*RECORD EXCERPTS*
---*---

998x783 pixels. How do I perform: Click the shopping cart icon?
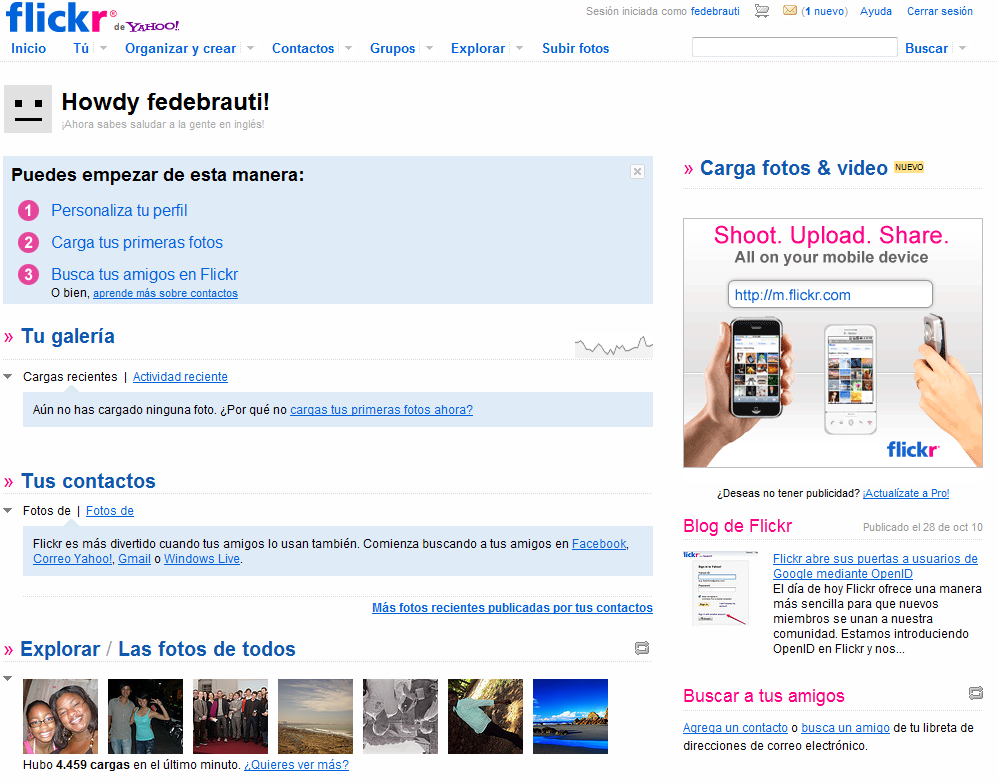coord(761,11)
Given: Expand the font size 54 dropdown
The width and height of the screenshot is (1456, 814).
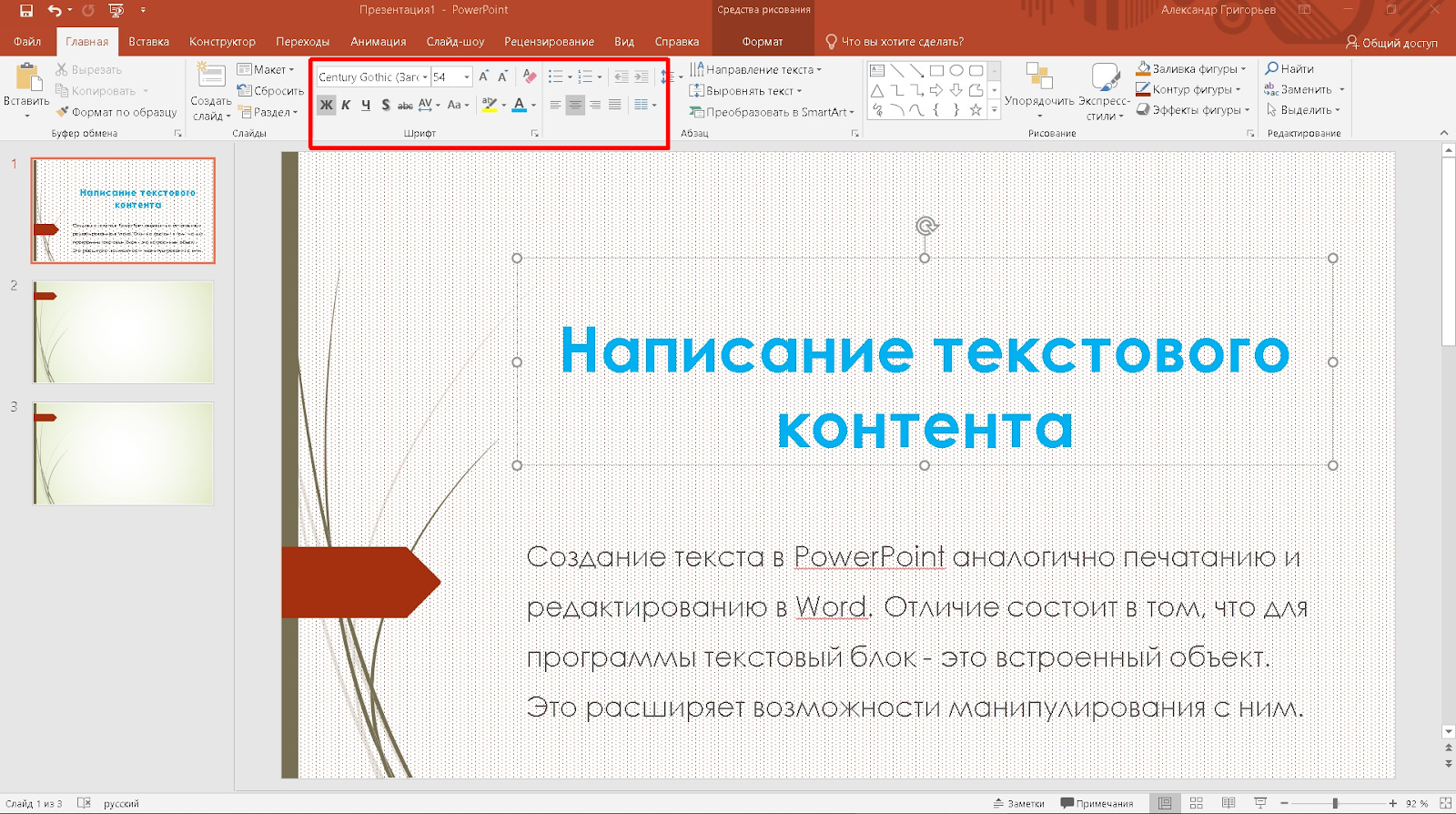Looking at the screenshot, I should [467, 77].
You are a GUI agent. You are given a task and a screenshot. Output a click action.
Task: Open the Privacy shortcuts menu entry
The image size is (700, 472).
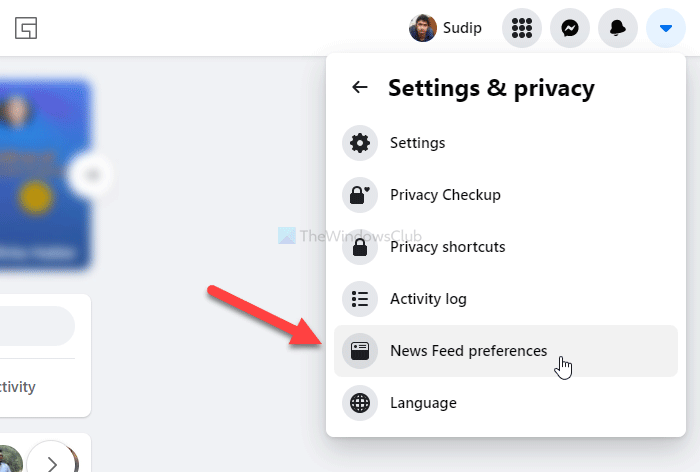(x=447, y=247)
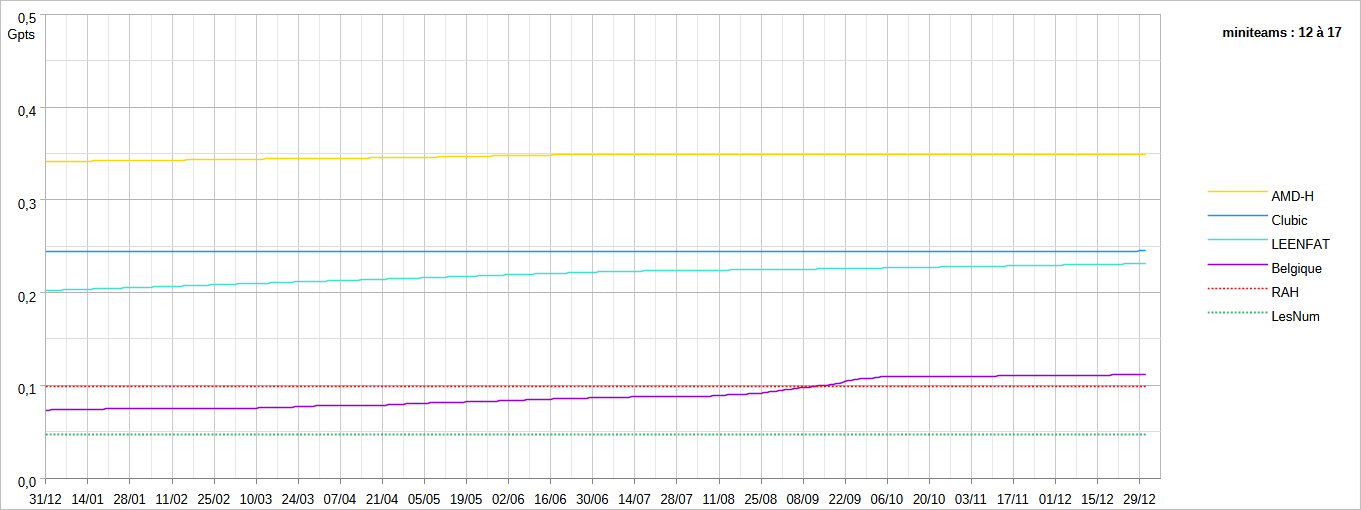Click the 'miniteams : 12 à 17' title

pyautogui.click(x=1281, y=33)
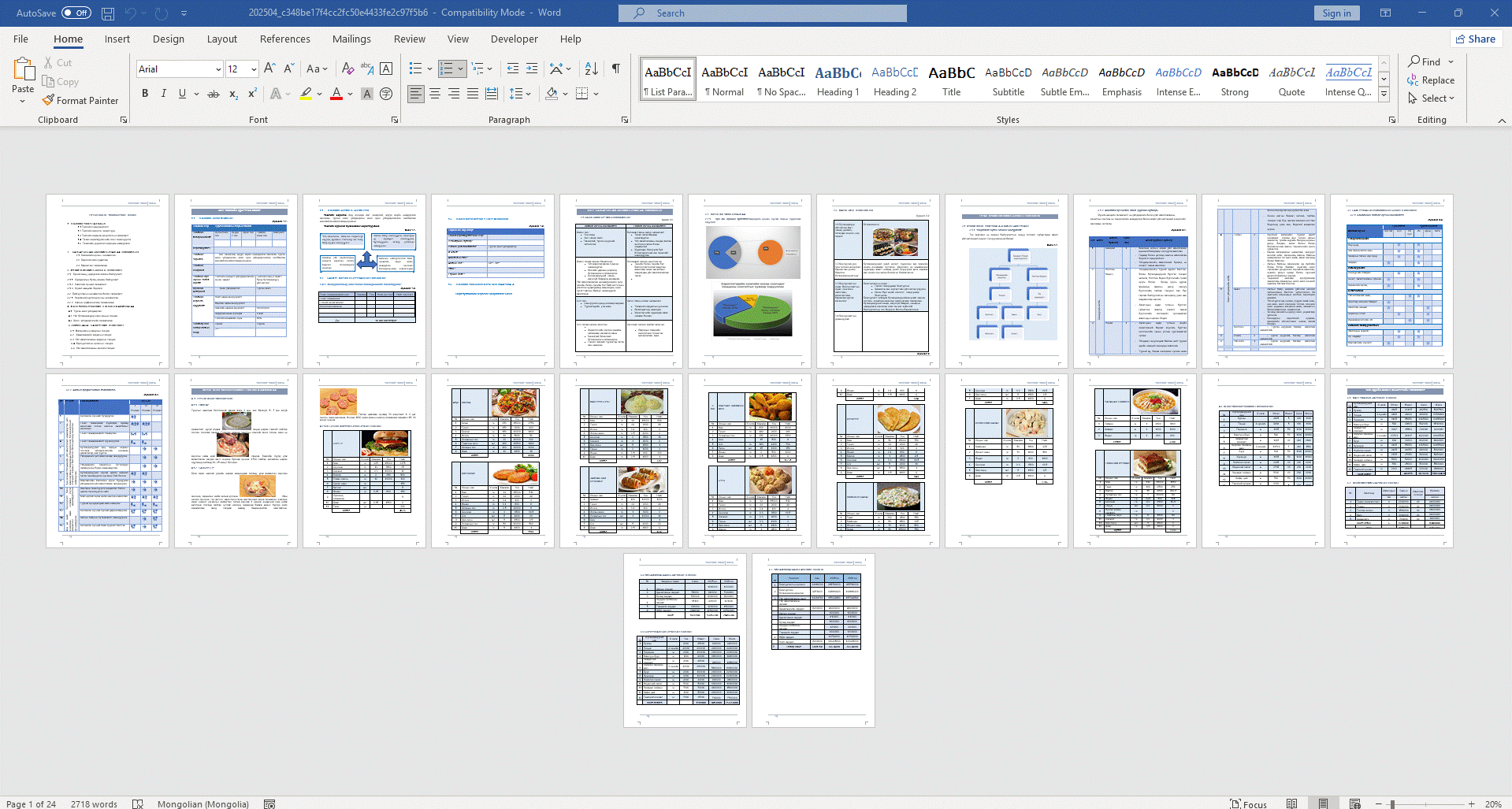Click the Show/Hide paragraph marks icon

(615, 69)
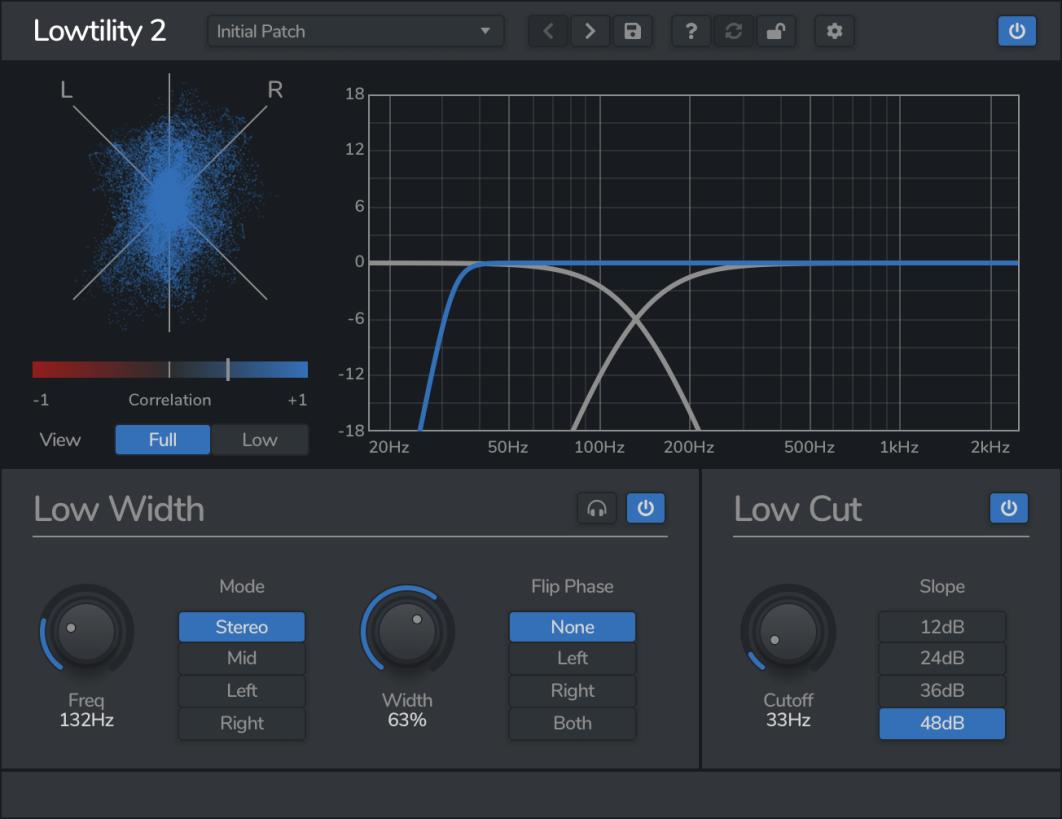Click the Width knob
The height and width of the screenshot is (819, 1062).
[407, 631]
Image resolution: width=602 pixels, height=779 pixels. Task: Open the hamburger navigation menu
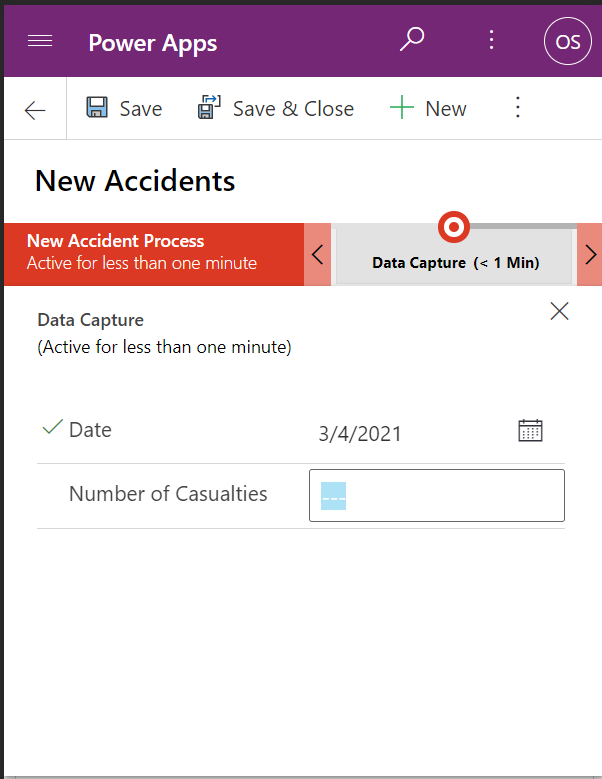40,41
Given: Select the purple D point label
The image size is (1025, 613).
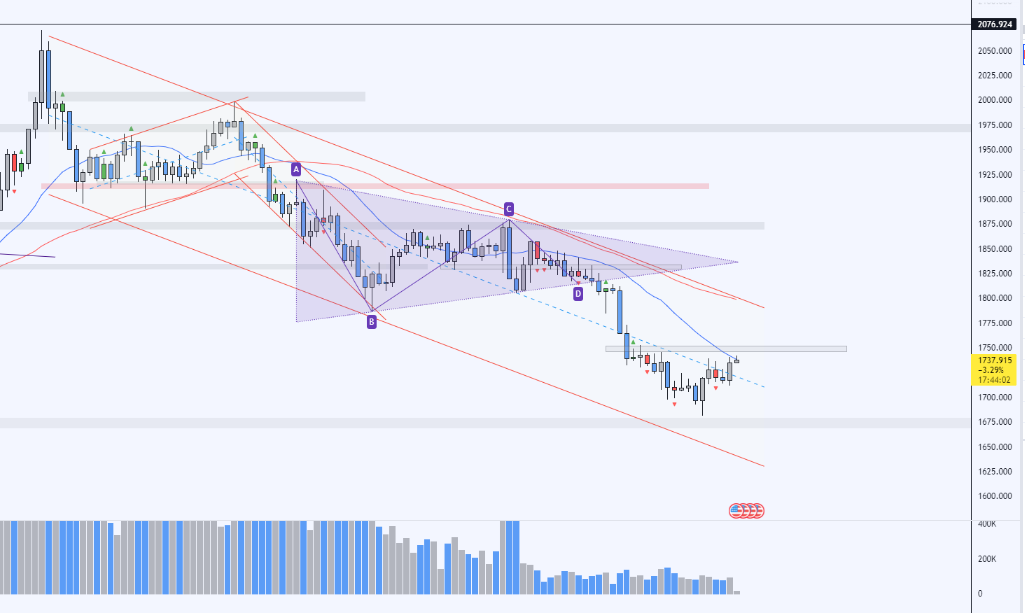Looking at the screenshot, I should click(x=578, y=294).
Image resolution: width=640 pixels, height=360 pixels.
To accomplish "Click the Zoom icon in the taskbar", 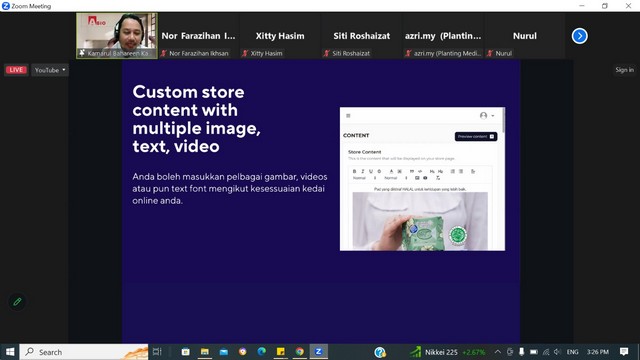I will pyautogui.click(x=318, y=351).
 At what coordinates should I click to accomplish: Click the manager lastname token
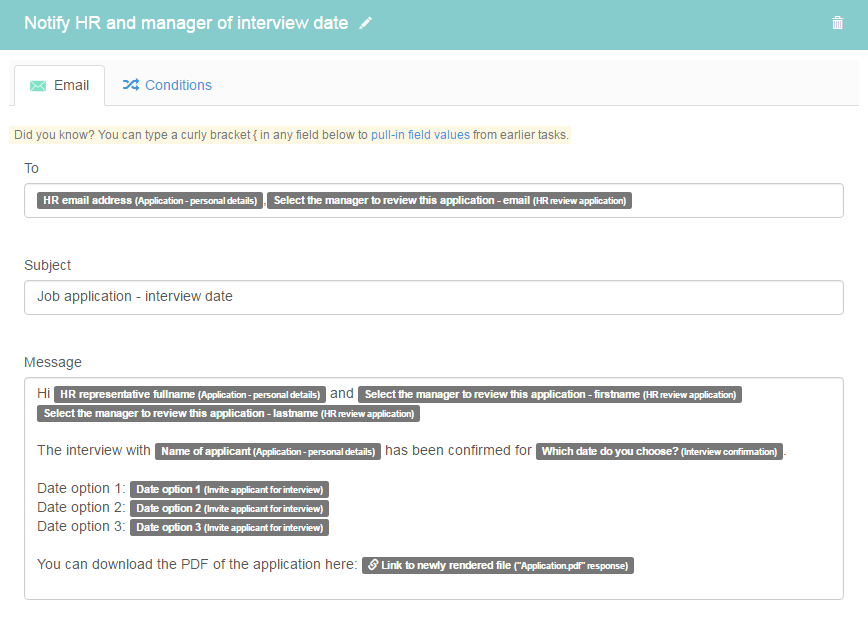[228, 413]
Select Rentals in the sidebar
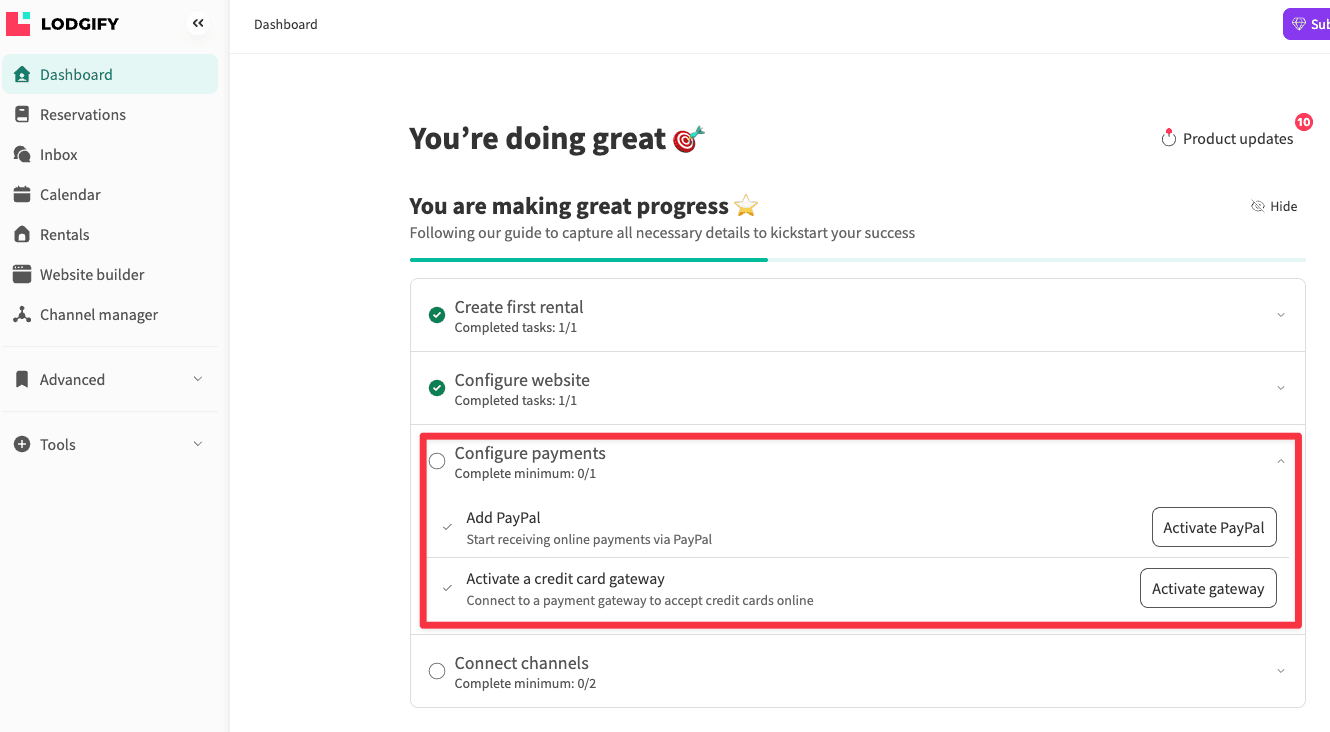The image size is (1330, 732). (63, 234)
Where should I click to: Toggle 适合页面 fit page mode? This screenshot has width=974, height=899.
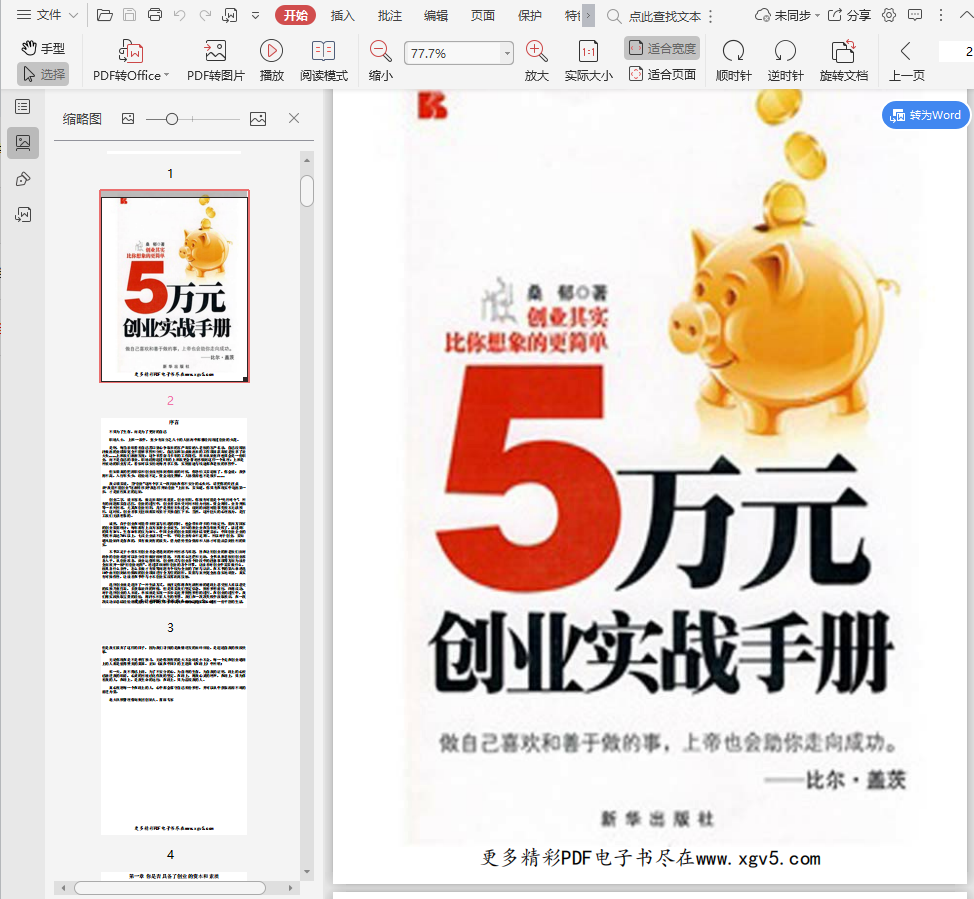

---*---

*ASSIGNED TASK*
Output exactly those lines of the data above that run from the line with "Given: Expand the font size 54 dropdown" up to and including the line with "Task: Open the Privacy shortcuts menu entry". No pictures go in.

*TASK OUTPUT*
Given: Expand the font size 54 dropdown
The width and height of the screenshot is (1456, 814).
Looking at the screenshot, I should [467, 77].
You are a GUI agent. You are given a task and a screenshot. Output a click action.
Task: Open the Privacy shortcuts menu entry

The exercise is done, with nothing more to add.